Furthermore, our study highlighted the relatively stronger association between depression and loneliness in comparison with other psychological factors such as anxiety or inferiority, which is supported by other studies [9, 36]. In addition, loneliness could actually predict changes in depressive symptom in longitudinal studies, independent of social network size [41]. Social network can also influence depression through the mediating effect of loneliness [42]. It is clear to summarize that loneliness could be viewed as one of the factors of social network and depression. Research pointed out that personality factors (such as high neuroticism, low extraversion, and low feelings of mastery) might further mediate the association between loneliness and depression, with these traits influencing the sense of loneliness and depression [43].
Our study had the advantage of using a large representative sample to understand loneliness prevalence in the general public.
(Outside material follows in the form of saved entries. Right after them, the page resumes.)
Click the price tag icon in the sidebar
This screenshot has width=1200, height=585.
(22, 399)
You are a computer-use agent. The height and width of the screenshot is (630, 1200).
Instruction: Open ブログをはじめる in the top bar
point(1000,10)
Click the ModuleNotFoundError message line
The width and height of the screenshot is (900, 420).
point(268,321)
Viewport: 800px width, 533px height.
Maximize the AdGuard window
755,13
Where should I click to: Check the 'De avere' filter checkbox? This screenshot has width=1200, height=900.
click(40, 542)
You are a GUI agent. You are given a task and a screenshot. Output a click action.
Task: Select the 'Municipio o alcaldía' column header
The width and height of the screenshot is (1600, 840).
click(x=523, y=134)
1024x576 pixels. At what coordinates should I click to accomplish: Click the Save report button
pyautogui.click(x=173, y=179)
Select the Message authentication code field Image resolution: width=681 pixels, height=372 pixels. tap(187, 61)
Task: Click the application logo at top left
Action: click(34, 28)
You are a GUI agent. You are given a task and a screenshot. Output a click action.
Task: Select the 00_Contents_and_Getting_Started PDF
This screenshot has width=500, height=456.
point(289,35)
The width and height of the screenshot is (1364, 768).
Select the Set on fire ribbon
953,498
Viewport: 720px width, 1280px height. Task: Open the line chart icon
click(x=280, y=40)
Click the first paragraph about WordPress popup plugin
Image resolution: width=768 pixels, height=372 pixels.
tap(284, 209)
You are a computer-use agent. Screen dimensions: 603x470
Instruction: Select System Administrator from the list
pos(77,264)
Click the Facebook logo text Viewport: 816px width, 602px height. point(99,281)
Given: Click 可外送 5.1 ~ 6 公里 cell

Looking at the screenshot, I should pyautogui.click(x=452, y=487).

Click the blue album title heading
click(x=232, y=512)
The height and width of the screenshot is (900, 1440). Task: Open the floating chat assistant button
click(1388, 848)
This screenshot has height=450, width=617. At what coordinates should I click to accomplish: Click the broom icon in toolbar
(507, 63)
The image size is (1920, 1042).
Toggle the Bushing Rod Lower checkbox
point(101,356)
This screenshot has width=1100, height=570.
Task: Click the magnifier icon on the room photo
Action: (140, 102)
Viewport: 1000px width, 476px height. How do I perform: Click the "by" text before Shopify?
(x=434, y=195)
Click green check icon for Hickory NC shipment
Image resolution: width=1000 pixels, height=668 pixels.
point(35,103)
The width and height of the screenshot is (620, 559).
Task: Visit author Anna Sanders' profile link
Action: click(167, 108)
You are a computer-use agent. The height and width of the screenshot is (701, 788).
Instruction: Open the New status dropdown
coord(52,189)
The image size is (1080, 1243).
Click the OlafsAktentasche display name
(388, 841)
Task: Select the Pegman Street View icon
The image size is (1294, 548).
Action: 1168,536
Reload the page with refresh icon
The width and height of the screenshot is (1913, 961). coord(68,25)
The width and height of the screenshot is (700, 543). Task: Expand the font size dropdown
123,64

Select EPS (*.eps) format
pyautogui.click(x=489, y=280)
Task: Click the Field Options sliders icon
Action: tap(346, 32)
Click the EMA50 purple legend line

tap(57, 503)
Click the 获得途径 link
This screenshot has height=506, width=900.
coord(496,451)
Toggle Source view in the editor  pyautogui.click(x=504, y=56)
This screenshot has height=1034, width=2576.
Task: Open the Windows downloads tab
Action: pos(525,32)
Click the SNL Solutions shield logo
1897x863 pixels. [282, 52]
However, there are some limitations. First, since this was a cross-sectional study, we could not determine the causality. Second, although the prevalence and correlation of loneliness can be understood by using a single-question screening scale, the type or severity of loneliness remains unclear. Third, the study focused on the association between feeling of loneliness, suicidality, and psychological distress. We failed to consider the influence of internal and external environmental or social factors such as family support. These issues must be examined in detail for future surveys of the general population. Moreover, a longitudinal design is recommended for future research to facilitate the understanding of the causal relationship between loneliness and suicidality.
In summary our study implied that about one in ten people in Taiwan experienced feelings of loneliness. Due to its significant association with suicide and mental distress, it is necessary to consider several psychological factors when engaging with lonely people. However, interventions to reduce loneliness are difficult and complex, due to several interacting components (e.g. goals, personnel, activities, resources, and delivery mode), which may interact with features of the local context in which they are applied (including age profile and health status). These characteristics need to be well described, using the body of evidence to identify those that are effective in a particular context and for a specific population. The study implied that addressing loneliness is essential to our mental and physical health, especially within the community. The first step to improve feelings of loneliness and its subsequent psychological effects will be to effectively link community resources and screen individuals’ loneliness status to identify high-risk groups for further intervention [29, 44]. Furthermore, encouraging community participation in social activities can also promote neighborhood ties and increase social connectedness, thus reducing loneliness [5]. The goal of loneliness reduction can be targeted by improving both physical and mental health while also enhancing psychological well-being in the general population [7, 8, 45].